(Saved entries)
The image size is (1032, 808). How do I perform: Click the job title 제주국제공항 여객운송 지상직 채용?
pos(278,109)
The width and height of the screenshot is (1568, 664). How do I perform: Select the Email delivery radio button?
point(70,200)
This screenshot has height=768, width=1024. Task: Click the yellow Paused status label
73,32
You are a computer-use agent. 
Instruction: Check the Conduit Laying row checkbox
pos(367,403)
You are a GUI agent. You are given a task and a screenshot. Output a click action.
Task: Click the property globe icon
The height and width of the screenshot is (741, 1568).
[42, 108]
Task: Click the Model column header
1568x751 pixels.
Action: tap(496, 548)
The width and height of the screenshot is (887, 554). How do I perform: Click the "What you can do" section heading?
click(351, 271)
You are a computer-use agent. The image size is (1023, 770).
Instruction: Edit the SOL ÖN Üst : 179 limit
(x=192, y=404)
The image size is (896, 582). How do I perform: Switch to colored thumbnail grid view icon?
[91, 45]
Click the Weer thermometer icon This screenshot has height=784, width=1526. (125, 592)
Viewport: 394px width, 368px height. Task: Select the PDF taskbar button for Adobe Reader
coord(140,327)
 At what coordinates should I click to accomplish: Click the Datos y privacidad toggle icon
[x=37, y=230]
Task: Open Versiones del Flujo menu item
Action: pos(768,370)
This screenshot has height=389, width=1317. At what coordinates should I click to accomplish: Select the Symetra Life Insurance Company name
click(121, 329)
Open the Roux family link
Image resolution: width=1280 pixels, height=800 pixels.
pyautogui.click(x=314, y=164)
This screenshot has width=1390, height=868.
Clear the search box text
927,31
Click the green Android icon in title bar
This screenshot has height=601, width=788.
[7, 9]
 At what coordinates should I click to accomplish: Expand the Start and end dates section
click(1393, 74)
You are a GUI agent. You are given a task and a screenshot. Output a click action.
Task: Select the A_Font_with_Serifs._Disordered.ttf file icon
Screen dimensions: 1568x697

--- What is needed ---
From the data above, copy each line exactly.

--- Solution for this exercise ---
The image size is (1032, 808). How do I perform: Click the job title 제주국제공항 여객운송 지상직 채용?
pos(278,109)
The width and height of the screenshot is (1568, 664). How do I perform: Select the Email delivery radio button?
point(70,200)
This screenshot has height=768, width=1024. Task: Click the yellow Paused status label
73,32
You are a computer-use agent. 
Instruction: Check the Conduit Laying row checkbox
pos(367,403)
You are a GUI agent. You are given a task and a screenshot. Output a click action.
Task: Click the property globe icon
The height and width of the screenshot is (741, 1568).
[42, 108]
Task: Click the Model column header
1568x751 pixels.
Action: tap(496, 548)
The width and height of the screenshot is (887, 554). How do I perform: Click the "What you can do" section heading?
click(351, 271)
You are a computer-use agent. The image size is (1023, 770).
Instruction: Edit the SOL ÖN Üst : 179 limit
(x=192, y=404)
The image size is (896, 582). How do I perform: Switch to colored thumbnail grid view icon?
[91, 45]
Click the Weer thermometer icon This screenshot has height=784, width=1526. (125, 592)
Viewport: 394px width, 368px height. Task: Select the PDF taskbar button for Adobe Reader
coord(140,327)
 At what coordinates should I click to accomplish: Click the Datos y privacidad toggle icon
[x=37, y=230]
Task: Open Versiones del Flujo menu item
Action: pos(768,370)
This screenshot has height=389, width=1317. At what coordinates should I click to accomplish: Select the Symetra Life Insurance Company name
click(121, 329)
Open the Roux family link
Image resolution: width=1280 pixels, height=800 pixels.
pyautogui.click(x=314, y=164)
This screenshot has width=1390, height=868.
Clear the search box text
927,31
Click the green Android icon in title bar
This screenshot has height=601, width=788.
[7, 9]
 At what coordinates should I click to accomplish: Expand the Start and end dates section
click(1393, 74)
You are a GUI agent. You are given a task and a screenshot. Output a click action.
Task: Select the A_Font_with_Serifs._Disordered.ttf file icon
Screen dimensions: 1568x697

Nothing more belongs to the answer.